[A run of items]
## BEGIN

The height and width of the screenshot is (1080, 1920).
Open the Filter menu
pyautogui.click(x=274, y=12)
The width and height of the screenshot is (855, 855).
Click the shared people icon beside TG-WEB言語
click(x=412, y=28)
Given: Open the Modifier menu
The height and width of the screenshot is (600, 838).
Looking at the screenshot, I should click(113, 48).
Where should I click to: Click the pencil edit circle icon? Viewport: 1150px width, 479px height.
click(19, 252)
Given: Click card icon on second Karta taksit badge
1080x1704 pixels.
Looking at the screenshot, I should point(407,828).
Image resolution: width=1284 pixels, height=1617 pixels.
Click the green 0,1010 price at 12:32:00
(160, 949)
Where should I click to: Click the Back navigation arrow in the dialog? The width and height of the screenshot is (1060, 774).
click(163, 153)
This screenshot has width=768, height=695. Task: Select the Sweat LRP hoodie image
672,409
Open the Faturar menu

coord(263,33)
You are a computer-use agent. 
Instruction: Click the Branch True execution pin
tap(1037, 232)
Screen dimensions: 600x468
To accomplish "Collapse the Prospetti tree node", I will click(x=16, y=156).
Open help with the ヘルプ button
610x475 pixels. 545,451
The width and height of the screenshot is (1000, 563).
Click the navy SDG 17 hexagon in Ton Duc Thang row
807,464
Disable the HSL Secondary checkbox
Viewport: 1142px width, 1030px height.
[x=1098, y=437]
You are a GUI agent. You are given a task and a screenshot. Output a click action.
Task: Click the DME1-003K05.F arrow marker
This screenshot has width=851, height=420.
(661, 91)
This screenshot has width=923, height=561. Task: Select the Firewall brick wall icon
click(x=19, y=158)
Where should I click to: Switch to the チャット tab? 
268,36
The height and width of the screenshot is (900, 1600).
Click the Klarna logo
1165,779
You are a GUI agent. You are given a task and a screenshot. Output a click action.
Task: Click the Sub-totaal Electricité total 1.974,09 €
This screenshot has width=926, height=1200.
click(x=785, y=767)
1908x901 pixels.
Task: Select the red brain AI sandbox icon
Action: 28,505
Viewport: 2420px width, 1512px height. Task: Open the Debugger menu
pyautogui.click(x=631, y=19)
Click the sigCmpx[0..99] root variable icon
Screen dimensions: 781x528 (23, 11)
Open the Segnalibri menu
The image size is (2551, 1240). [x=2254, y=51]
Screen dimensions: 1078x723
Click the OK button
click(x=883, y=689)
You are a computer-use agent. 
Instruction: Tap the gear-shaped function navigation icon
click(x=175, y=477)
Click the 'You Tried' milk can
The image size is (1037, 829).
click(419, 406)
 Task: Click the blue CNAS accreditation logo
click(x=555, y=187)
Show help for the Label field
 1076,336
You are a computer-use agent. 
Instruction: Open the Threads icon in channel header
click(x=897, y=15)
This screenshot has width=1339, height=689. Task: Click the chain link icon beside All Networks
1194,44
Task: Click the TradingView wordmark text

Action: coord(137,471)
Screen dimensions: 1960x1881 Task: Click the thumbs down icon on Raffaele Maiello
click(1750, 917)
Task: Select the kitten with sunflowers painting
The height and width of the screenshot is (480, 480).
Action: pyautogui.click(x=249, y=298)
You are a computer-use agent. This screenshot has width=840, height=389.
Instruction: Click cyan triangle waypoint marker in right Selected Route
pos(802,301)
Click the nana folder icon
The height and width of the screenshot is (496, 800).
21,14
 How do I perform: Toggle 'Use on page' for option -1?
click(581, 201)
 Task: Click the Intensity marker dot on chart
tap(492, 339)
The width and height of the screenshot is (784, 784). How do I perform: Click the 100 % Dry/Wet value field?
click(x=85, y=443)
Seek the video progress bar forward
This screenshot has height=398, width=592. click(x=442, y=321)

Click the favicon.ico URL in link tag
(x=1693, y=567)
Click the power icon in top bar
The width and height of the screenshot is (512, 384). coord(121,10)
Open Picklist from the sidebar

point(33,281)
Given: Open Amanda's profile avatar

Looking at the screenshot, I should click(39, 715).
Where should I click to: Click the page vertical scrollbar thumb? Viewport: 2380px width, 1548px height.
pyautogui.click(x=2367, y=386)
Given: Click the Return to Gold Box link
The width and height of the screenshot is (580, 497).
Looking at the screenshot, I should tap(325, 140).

## END

• **Direction**: Render the lines of the items above as a Markdown table with the columns "Row" and "Line", numbering each row and omitting blank lines.

• **Task output**:
| Row | Line |
|---|---|
| 1 | The height and width of the screenshot is (1080, 1920). |
| 2 | Open the Filter menu |
| 3 | pyautogui.click(x=274, y=12) |
| 4 | The width and height of the screenshot is (855, 855). |
| 5 | Click the shared people icon beside TG-WEB言語 |
| 6 | click(x=412, y=28) |
| 7 | Given: Open the Modifier menu |
| 8 | The height and width of the screenshot is (600, 838). |
| 9 | Looking at the screenshot, I should click(113, 48). |
| 10 | Where should I click to: Click the pencil edit circle icon? Viewport: 1150px width, 479px height. |
| 11 | click(19, 252) |
| 12 | Given: Click card icon on second Karta taksit badge |
| 13 | 1080x1704 pixels. |
| 14 | Looking at the screenshot, I should point(407,828). |
| 15 | Image resolution: width=1284 pixels, height=1617 pixels. |
| 16 | Click the green 0,1010 price at 12:32:00 |
| 17 | (160, 949) |
| 18 | Where should I click to: Click the Back navigation arrow in the dialog? The width and height of the screenshot is (1060, 774). |
| 19 | click(163, 153) |
| 20 | This screenshot has width=768, height=695. Task: Select the Sweat LRP hoodie image |
| 21 | 672,409 |
| 22 | Open the Faturar menu |
| 23 | coord(263,33) |
| 24 | You are a computer-use agent.  |
| 25 | Instruction: Click the Branch True execution pin |
| 26 | tap(1037, 232) |
| 27 | Screen dimensions: 600x468 |
| 28 | To accomplish "Collapse the Prospetti tree node", I will click(x=16, y=156). |
| 29 | Open help with the ヘルプ button |
| 30 | 610x475 pixels. 545,451 |
| 31 | The width and height of the screenshot is (1000, 563). |
| 32 | Click the navy SDG 17 hexagon in Ton Duc Thang row |
| 33 | 807,464 |
| 34 | Disable the HSL Secondary checkbox |
| 35 | Viewport: 1142px width, 1030px height. |
| 36 | [x=1098, y=437] |
| 37 | You are a GUI agent. You are given a task and a screenshot. Output a click action. |
| 38 | Task: Click the DME1-003K05.F arrow marker |
| 39 | This screenshot has width=851, height=420. |
| 40 | (661, 91) |
| 41 | This screenshot has width=923, height=561. Task: Select the Firewall brick wall icon |
| 42 | click(x=19, y=158) |
| 43 | Where should I click to: Switch to the チャット tab?  |
| 44 | 268,36 |
| 45 | The height and width of the screenshot is (900, 1600). |
| 46 | Click the Klarna logo |
| 47 | 1165,779 |
| 48 | You are a GUI agent. You are given a task and a screenshot. Output a click action. |
| 49 | Task: Click the Sub-totaal Electricité total 1.974,09 € |
| 50 | This screenshot has width=926, height=1200. |
| 51 | click(x=785, y=767) |
| 52 | 1908x901 pixels. |
| 53 | Task: Select the red brain AI sandbox icon |
| 54 | Action: 28,505 |
| 55 | Viewport: 2420px width, 1512px height. Task: Open the Debugger menu |
| 56 | pyautogui.click(x=631, y=19) |
| 57 | Click the sigCmpx[0..99] root variable icon |
| 58 | Screen dimensions: 781x528 (23, 11) |
| 59 | Open the Segnalibri menu |
| 60 | The image size is (2551, 1240). [x=2254, y=51] |
| 61 | Screen dimensions: 1078x723 |
| 62 | Click the OK button |
| 63 | click(x=883, y=689) |
| 64 | You are a computer-use agent.  |
| 65 | Instruction: Tap the gear-shaped function navigation icon |
| 66 | click(x=175, y=477) |
| 67 | Click the 'You Tried' milk can |
| 68 | The image size is (1037, 829). |
| 69 | click(419, 406) |
| 70 |  Task: Click the blue CNAS accreditation logo |
| 71 | click(x=555, y=187) |
| 72 | Show help for the Label field |
| 73 |  1076,336 |
| 74 | You are a computer-use agent.  |
| 75 | Instruction: Open the Threads icon in channel header |
| 76 | click(x=897, y=15) |
| 77 | This screenshot has width=1339, height=689. Task: Click the chain link icon beside All Networks |
| 78 | 1194,44 |
| 79 | Task: Click the TradingView wordmark text |
| 80 | Action: coord(137,471) |
| 81 | Screen dimensions: 1960x1881 Task: Click the thumbs down icon on Raffaele Maiello |
| 82 | click(1750, 917) |
| 83 | Task: Select the kitten with sunflowers painting |
| 84 | The height and width of the screenshot is (480, 480). |
| 85 | Action: pyautogui.click(x=249, y=298) |
| 86 | You are a computer-use agent. This screenshot has width=840, height=389. |
| 87 | Instruction: Click cyan triangle waypoint marker in right Selected Route |
| 88 | pos(802,301) |
| 89 | Click the nana folder icon |
| 90 | The height and width of the screenshot is (496, 800). |
| 91 | 21,14 |
| 92 |  How do I perform: Toggle 'Use on page' for option -1? |
| 93 | click(581, 201) |
| 94 |  Task: Click the Intensity marker dot on chart |
| 95 | tap(492, 339) |
| 96 | The width and height of the screenshot is (784, 784). How do I perform: Click the 100 % Dry/Wet value field? |
| 97 | click(x=85, y=443) |
| 98 | Seek the video progress bar forward |
| 99 | This screenshot has height=398, width=592. click(x=442, y=321) |
| 100 | Click the favicon.ico URL in link tag |
| 101 | (x=1693, y=567) |
| 102 | Click the power icon in top bar |
| 103 | The width and height of the screenshot is (512, 384). coord(121,10) |
| 104 | Open Picklist from the sidebar |
| 105 | point(33,281) |
| 106 | Given: Open Amanda's profile avatar |
| 107 | Looking at the screenshot, I should click(39, 715). |
| 108 | Where should I click to: Click the page vertical scrollbar thumb? Viewport: 2380px width, 1548px height. |
| 109 | pyautogui.click(x=2367, y=386) |
| 110 | Given: Click the Return to Gold Box link |
| 111 | The width and height of the screenshot is (580, 497). |
| 112 | Looking at the screenshot, I should tap(325, 140). |